LUIS  ALONSO RICO PUERTA  

STC7322-2023  

Radicación  n° 68001-22-13-000-2023-00286-01  

(Aprobado  en sesión de veintiséis de julio de dos mil veintitrés)  

Bogotá,  D.C., veintisiete (27) de julio de dos mil veintitrés (2023).  

Decide  la Corte la impugnación formulada frente a la sentencia  proferida por la Sala  Civil Familia del Tribunal Superior del Distrito Judicial de  Bucaramanga el  11 de julio de 2023, dentro de la acción de tutela promovida  por Juan  de Dios Amaya Martínez  contra  los Juzgados  Séptimo Civil del Circuito de esa ciudad y  Segundo Civil Municipal de Piedecuesta,  trámite  al cual fueron  vinculados los  intervinientes en los litigios n° 2015-00065 y 2018-00158.  

ANTECEDENTES  

1.          El  solicitante en nombre propio, reclamó la protección de  los derechos fundamentales al debido proceso, seguridad jurídica,  defensa, contradicción, y a la «PROPIEDAD»,  presuntamente  vulnerados por las autoridades judiciales convocadas.  

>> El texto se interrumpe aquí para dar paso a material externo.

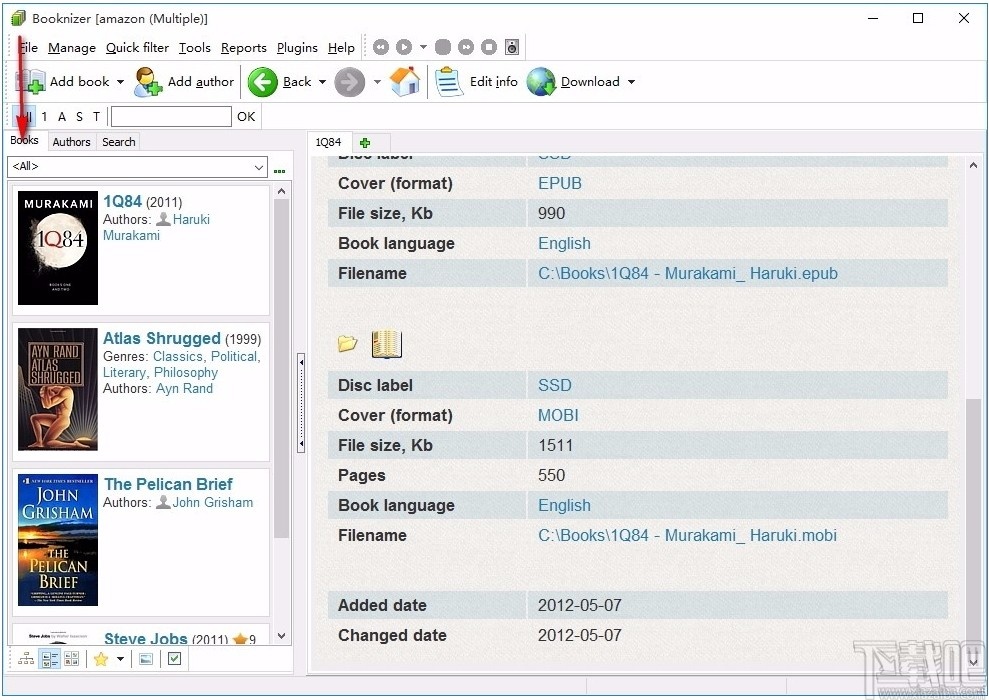Image resolution: width=989 pixels, height=700 pixels.
Task: Open the Quick filter menu
Action: 137,47
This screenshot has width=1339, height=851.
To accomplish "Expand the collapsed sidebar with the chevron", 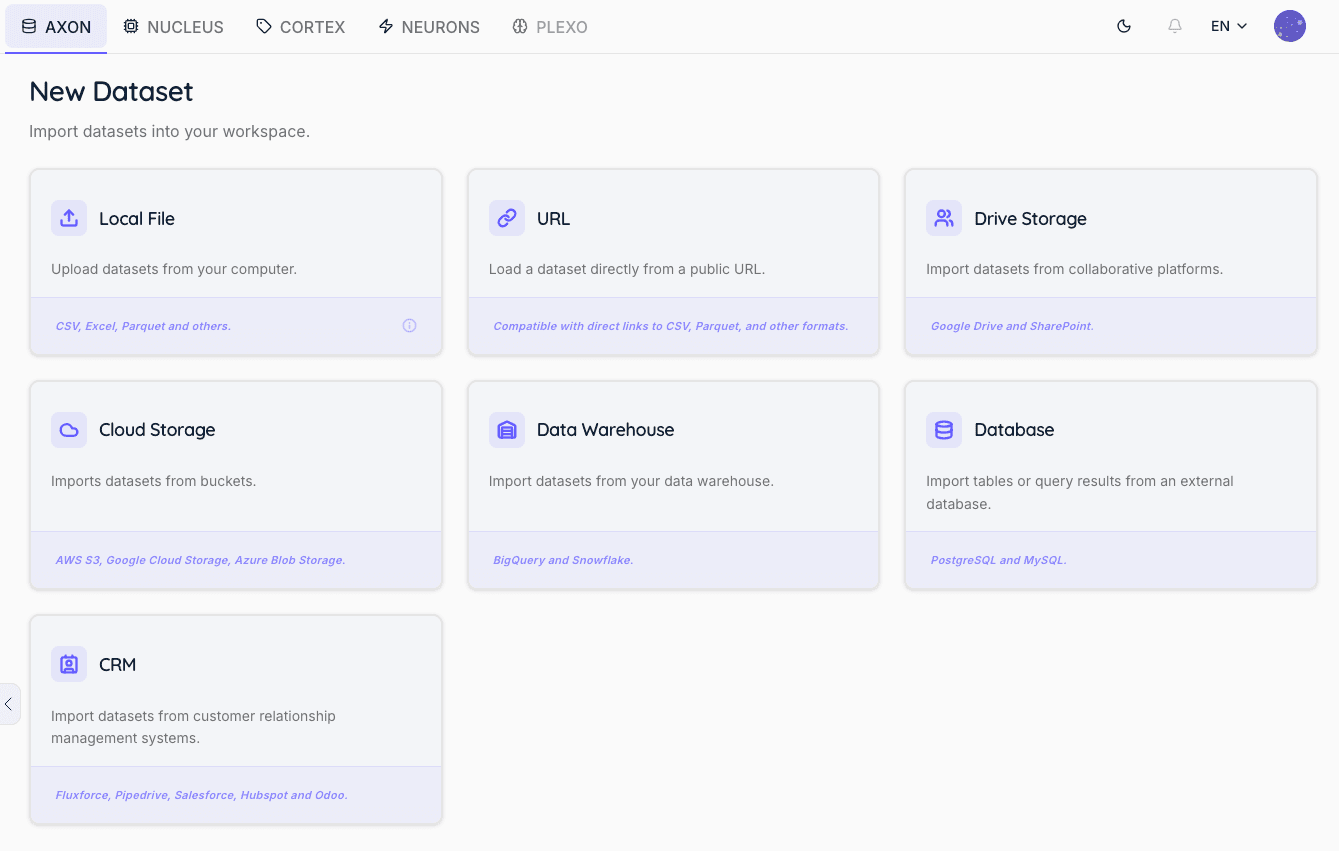I will tap(8, 704).
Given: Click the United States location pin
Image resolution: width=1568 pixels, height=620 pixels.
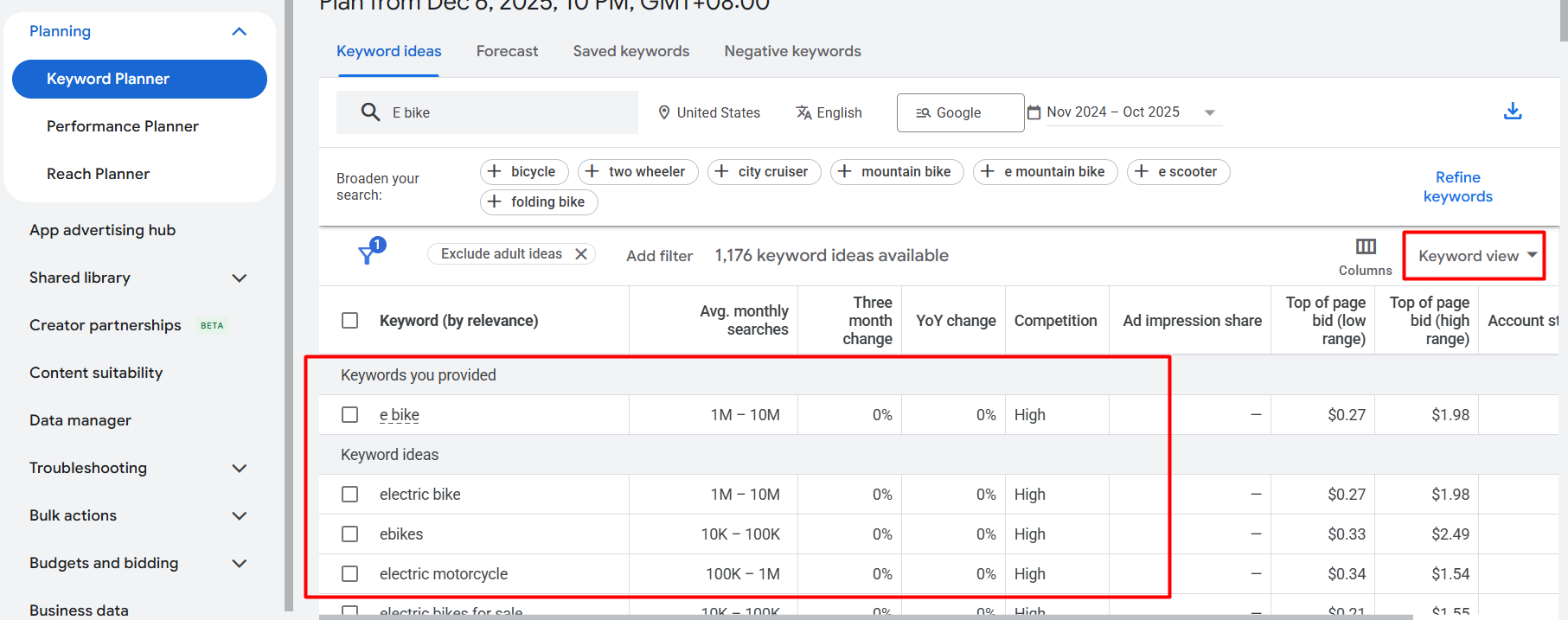Looking at the screenshot, I should pyautogui.click(x=664, y=113).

2.        En  síntesis, expuso que a pesar de ser «el  único dueño del inmueble» identificado  con la matrícula No. 314-14166, Pablo López Silva «de  manera abusiva y mal intencionada se tomó por la fuerza la  ocupación del primer piso» de  éste,  tras  romper la relación sentimental que tenía con su hija  Carmen Felisa Amaya Ronderos, razón por la cual, promovió  proceso reivindicatorio contra éste ante el Juzgado Primero  Promiscuo Municipal de Piedecuesta (n° 2015-00122), donde  mediante sentencia proferida el 4 de mayo de 2018 se accedió a  lo pretendido, decisión que fue confirmada en sede de  apelación el 28 de noviembre de esa misma anualidad por el  Juzgado Primero Civil del Circuito de Bucaramanga; pero como en el  fallo fue condenado a pagar al demandado el valor de las mejoras  realizadas en el inmueble a restituir, ante el mismo despacho se  adelantó en su contra la respectiva ejecución, la que  terminó por pago total de la obligación por auto del 5  de julio de 2019.  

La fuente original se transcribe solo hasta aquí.